- _BRIEF_: The task calls for each line of the records below in which the word "Screenshot" appears.
===== DATA FOR THE TASK
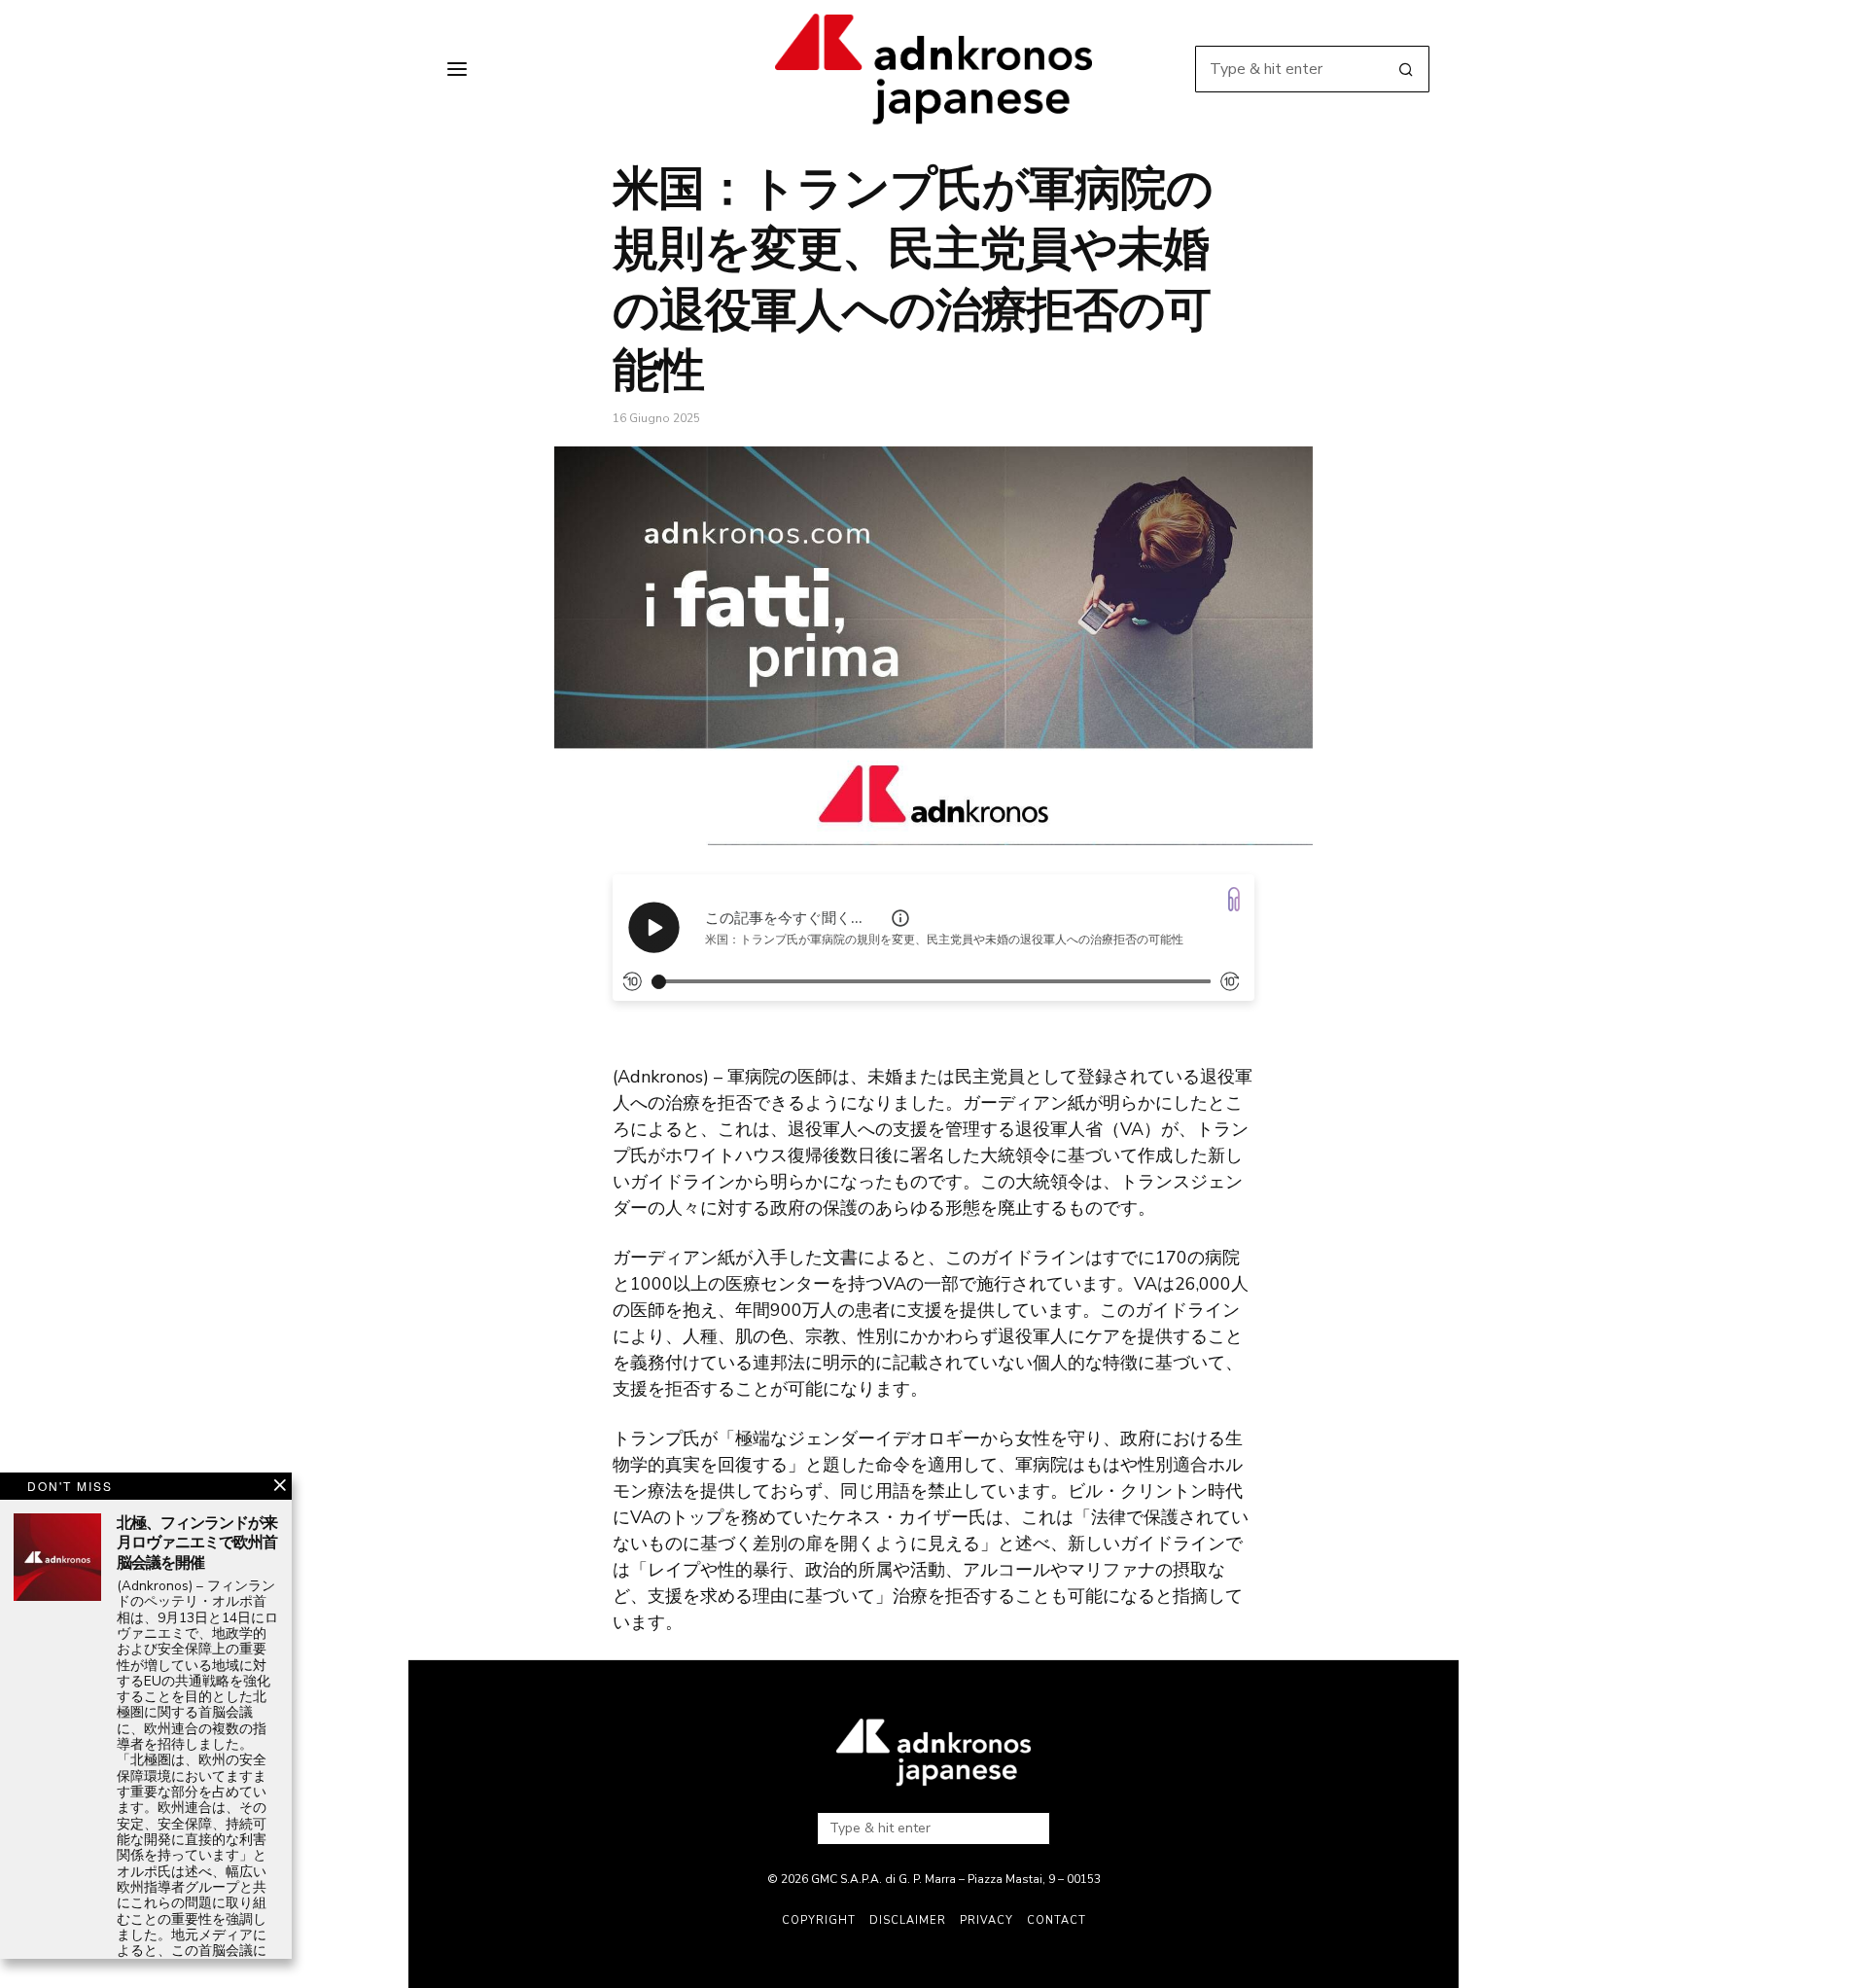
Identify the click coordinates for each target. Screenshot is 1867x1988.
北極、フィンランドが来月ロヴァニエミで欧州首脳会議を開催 (197, 1543)
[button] (1406, 69)
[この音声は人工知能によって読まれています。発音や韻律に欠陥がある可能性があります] (900, 918)
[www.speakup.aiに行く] (1234, 899)
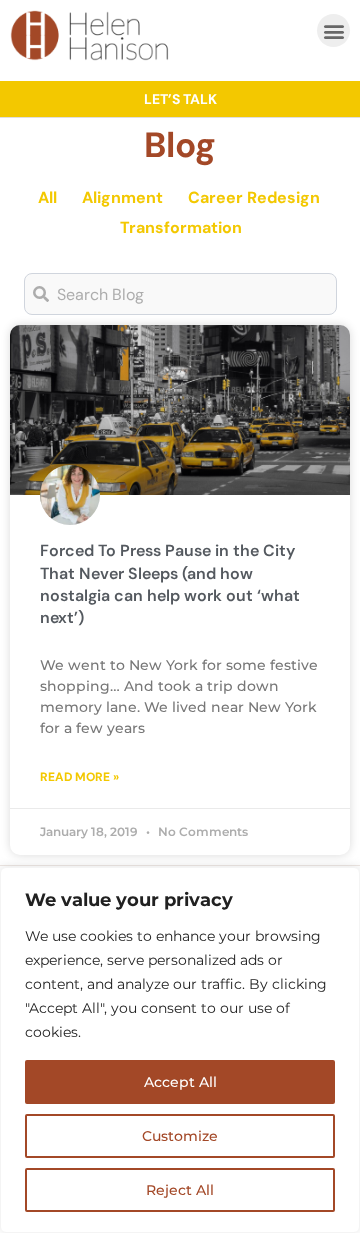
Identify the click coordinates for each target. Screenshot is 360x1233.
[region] (180, 1050)
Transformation (181, 227)
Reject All (180, 1190)
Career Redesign (254, 197)
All (47, 197)
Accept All (180, 1082)
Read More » (79, 777)
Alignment (122, 197)
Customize (180, 1136)
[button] (333, 30)
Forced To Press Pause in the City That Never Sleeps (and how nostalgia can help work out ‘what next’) (170, 584)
==========
- _RESPONSE AREA_:
Identify the click coordinates for each target. Screenshot is 1867x1988.
Identify the click coordinates for each target. Screenshot is 360x1233.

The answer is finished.